• COMPLETE THE FOLLOWING
1) From the Robert H. Hammond biography, reproduce the passage word for word, starting with "Member of the U.S. House of Representatives from Pennsylvania's" and going on through "Milton, Pennsylvania, U.S.".
2) In the Robert H. Hammond biography, what rank did Hammond hold in the state militia?

• DOCUMENT EXTRACT
>>>>>

Member of the U.S. House of Representatives from Pennsylvania's 16th district
- In office March 4, 1837 – March 3, 1841
- Preceded by: Joseph Biles Anthony
- Succeeded by: John Snyder

Personal details
- Born: Robert Hanna Hammond April 28, 1791 Milton, Pennsylvania, U.S.
- Died: June 2, 1847 (aged 56) At-sea
- Resting place: Milton Cemetery
- Party: Democratic

= Robert H. Hammond =

American politician

Robert Hanna Hammond (April 28, 1791 – June 2, 1847) was an American politician who served two terms as a Democratic member of the U.S. House of Representatives from Pennsylvania from 1837 to 1841.

==Biography==
Robert Hanna Hammond was born in Milton, Pennsylvania. He was a member of the state militia, with the rank of brigadier general.

=== Military service ===
He enlisted in the United States Army as a lieutenant in 1817.

<<<<<

• PROVIDED DATA

>>>>>

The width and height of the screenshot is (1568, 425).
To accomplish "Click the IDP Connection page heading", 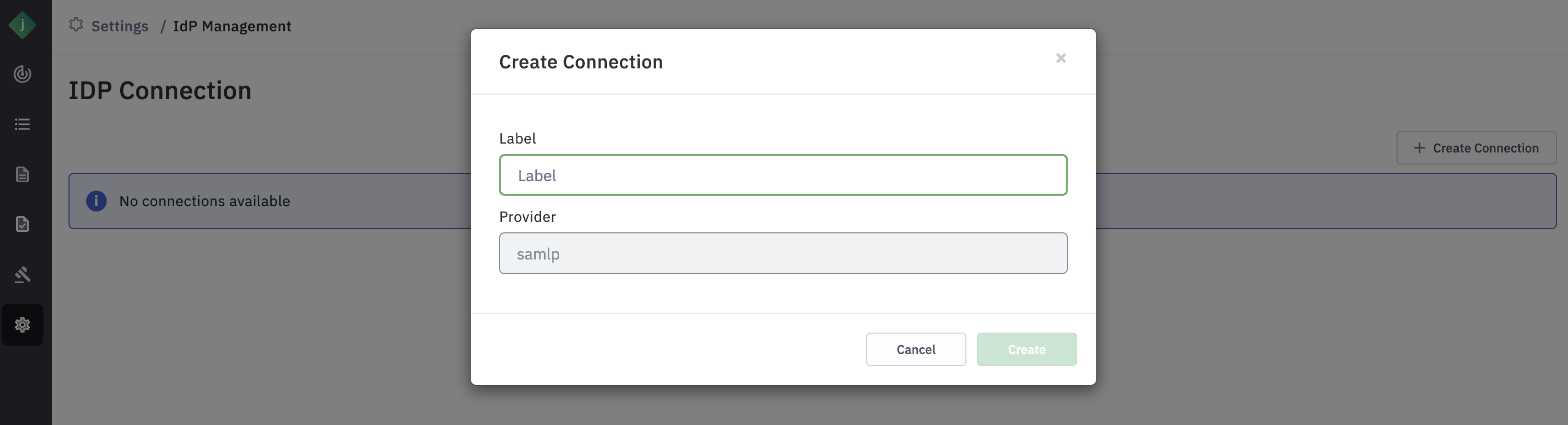I will point(160,91).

<<<<<

• RESPONSES IN ORDER
1)
Member of the U.S. House of Representatives from Pennsylvania's 16th district
- In office March 4, 1837 – March 3, 1841
- Preceded by: Joseph Biles Anthony
- Succeeded by: John Snyder

Personal details
- Born: Robert Hanna Hammond April 28, 1791 Milton, Pennsylvania, U.S.

2) Brigadier general.